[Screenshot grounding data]
----
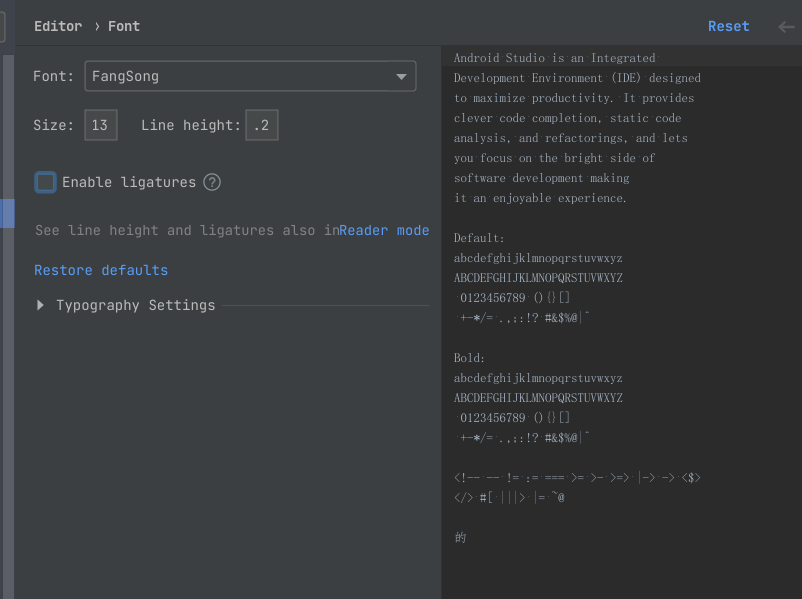Viewport: 802px width, 599px height.
Task: Click the dropdown arrow on the Font selector
Action: point(402,76)
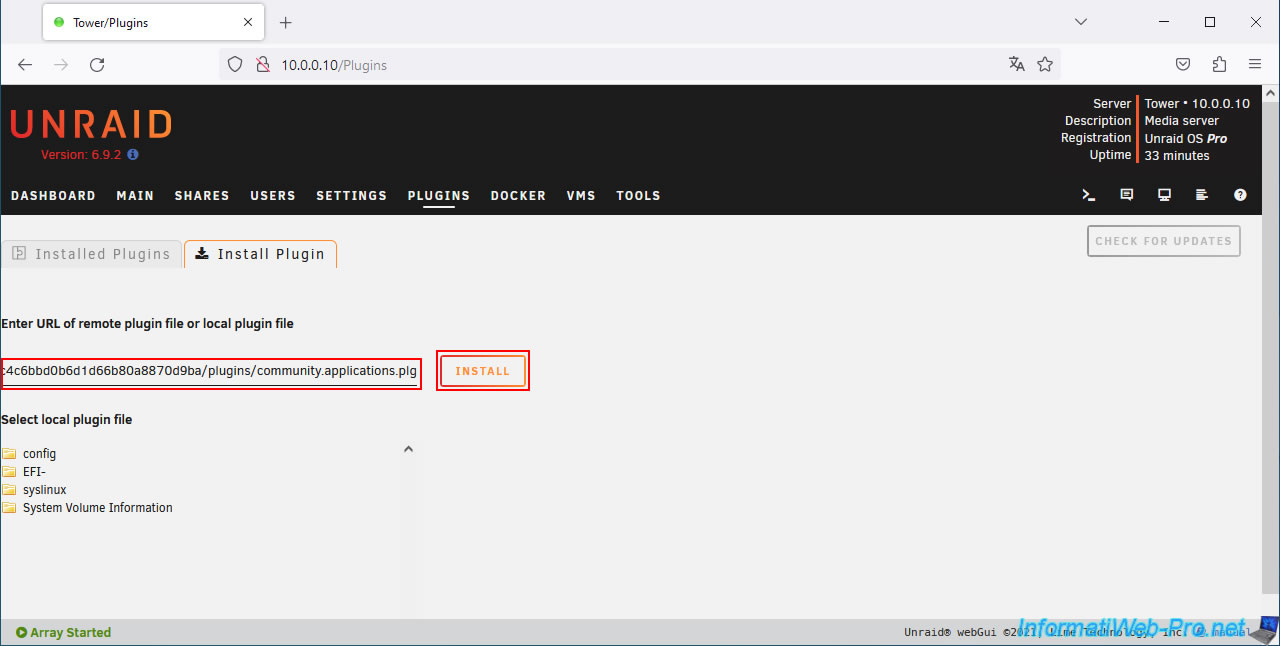The image size is (1280, 646).
Task: Open the browser extensions icon
Action: 1219,64
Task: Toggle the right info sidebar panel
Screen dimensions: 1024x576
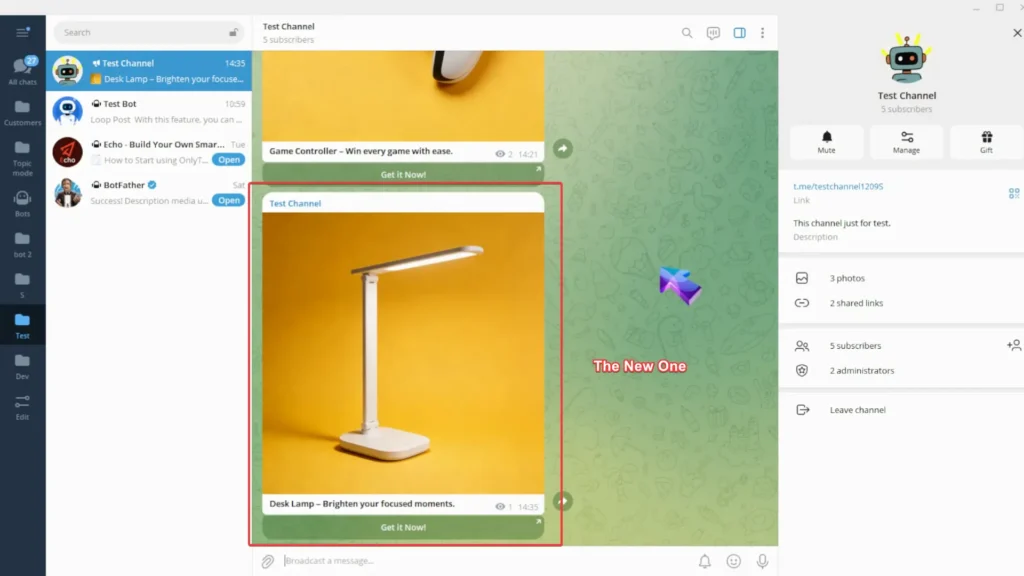Action: [x=738, y=31]
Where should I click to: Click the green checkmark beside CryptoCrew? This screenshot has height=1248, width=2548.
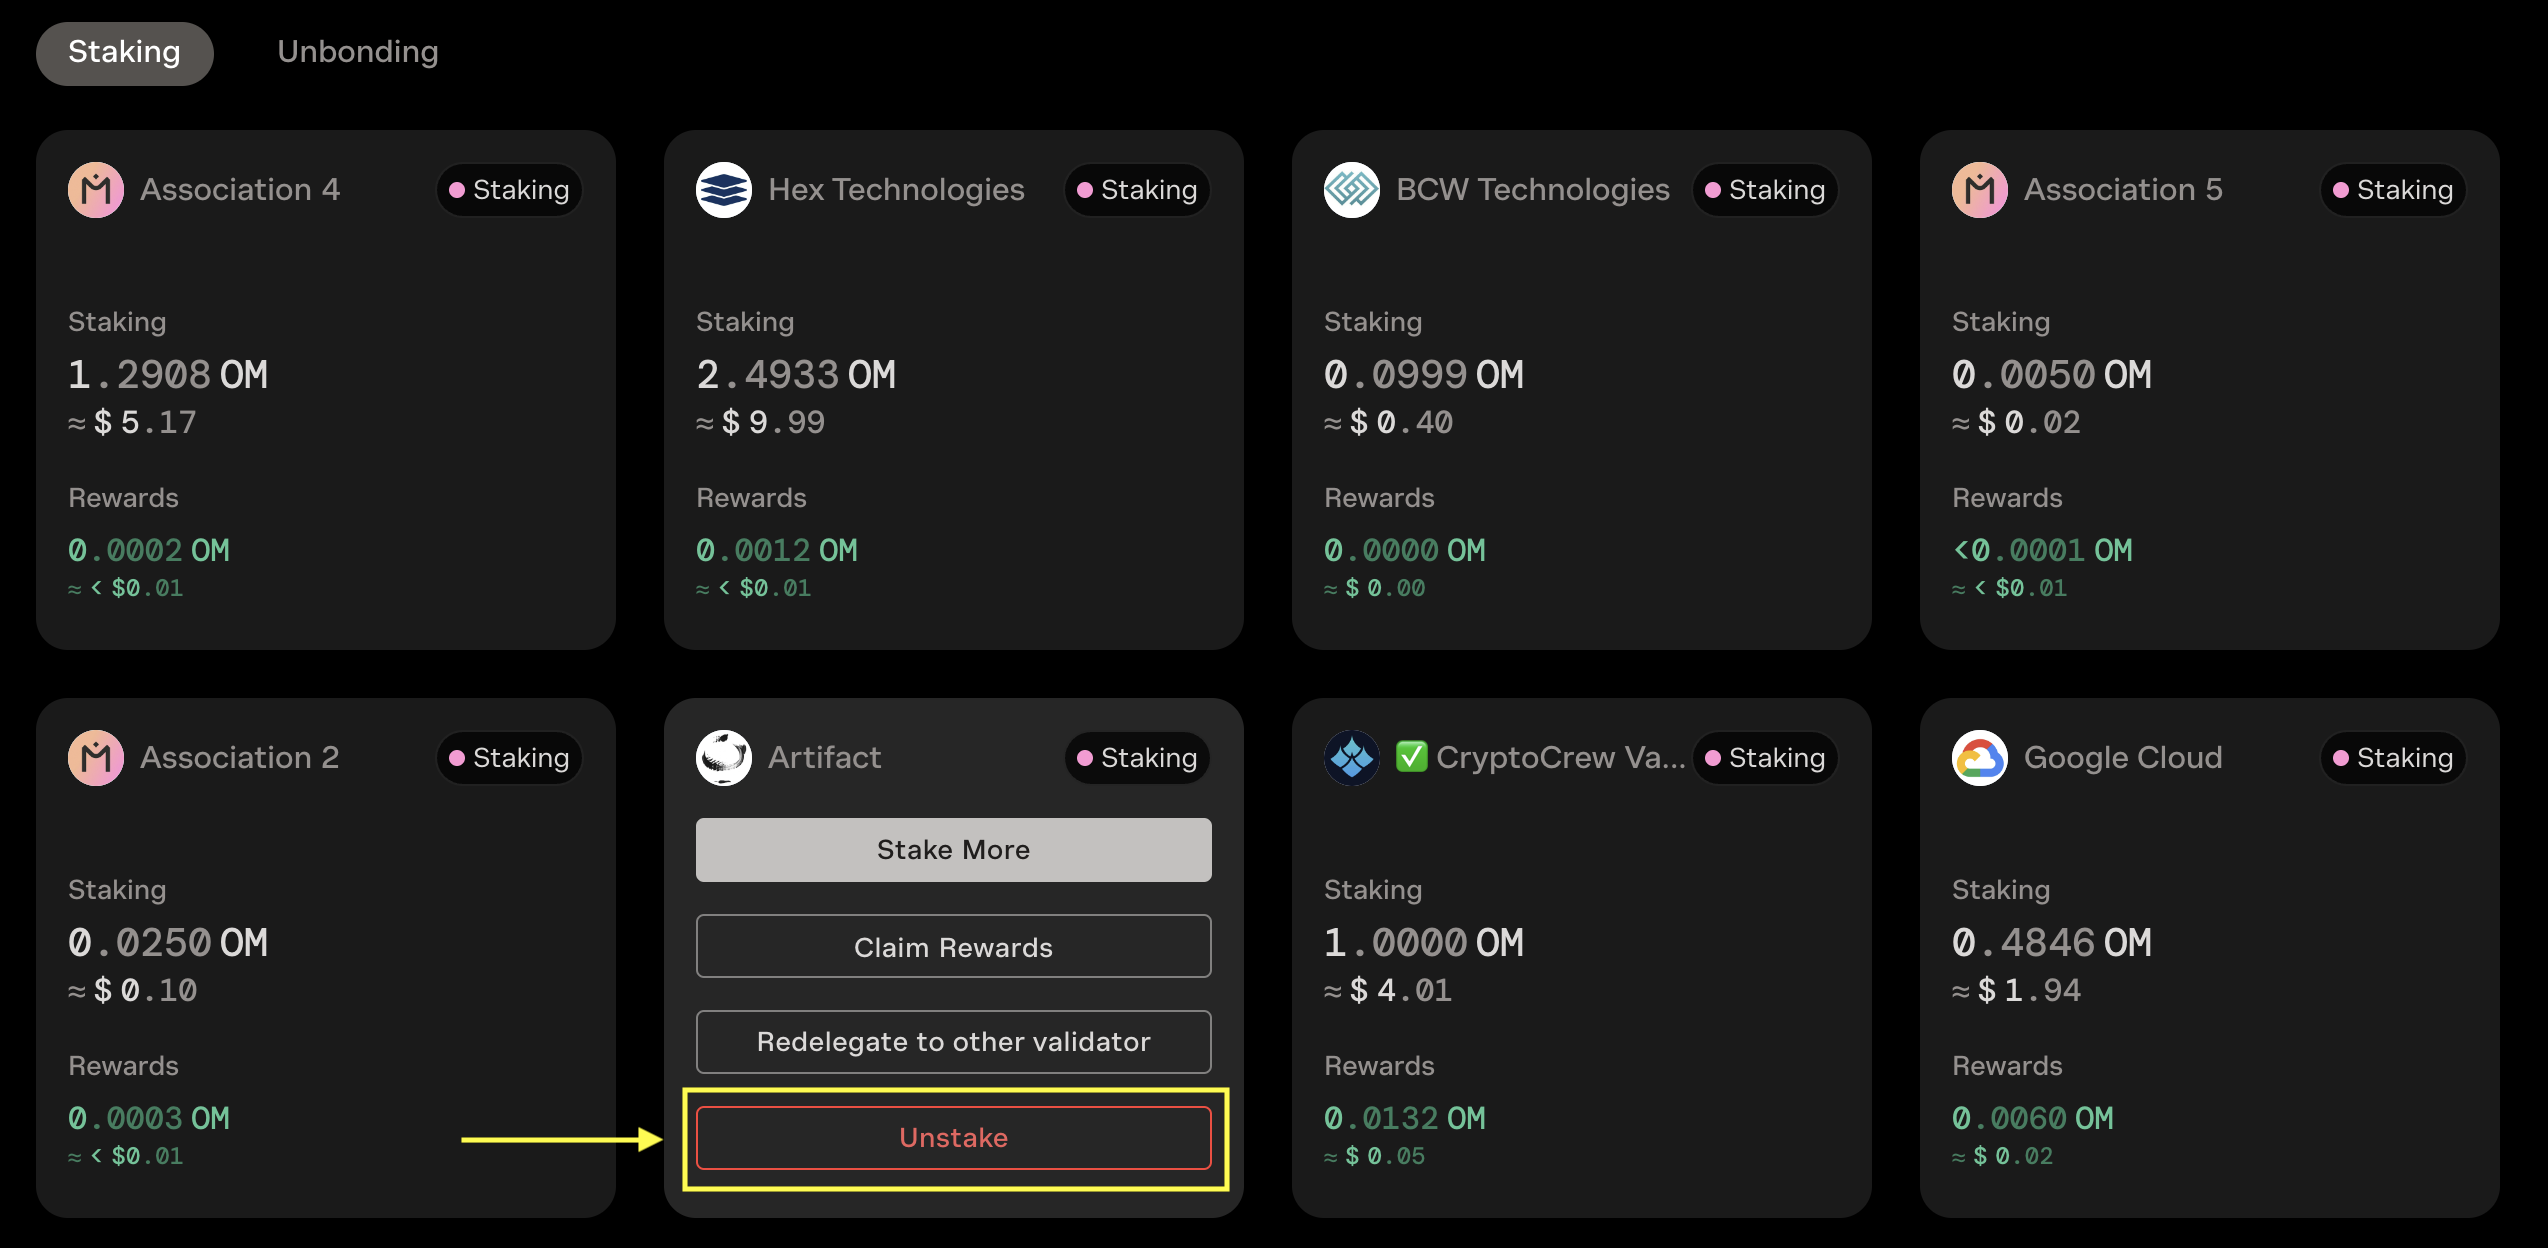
----
INSTRUCTIONS FOR THE TASK: Drop the pictures, then write out only the lines running from the one containing "Task: Toggle the right info sidebar panel" through the last line above, both included, exactly.

EXPECTED OUTPUT:
Task: Toggle the right info sidebar panel
Screen dimensions: 1024x576
Action: [x=738, y=31]
Where should I click to: Click the green checkmark beside CryptoCrew? This screenshot has height=1248, width=2548.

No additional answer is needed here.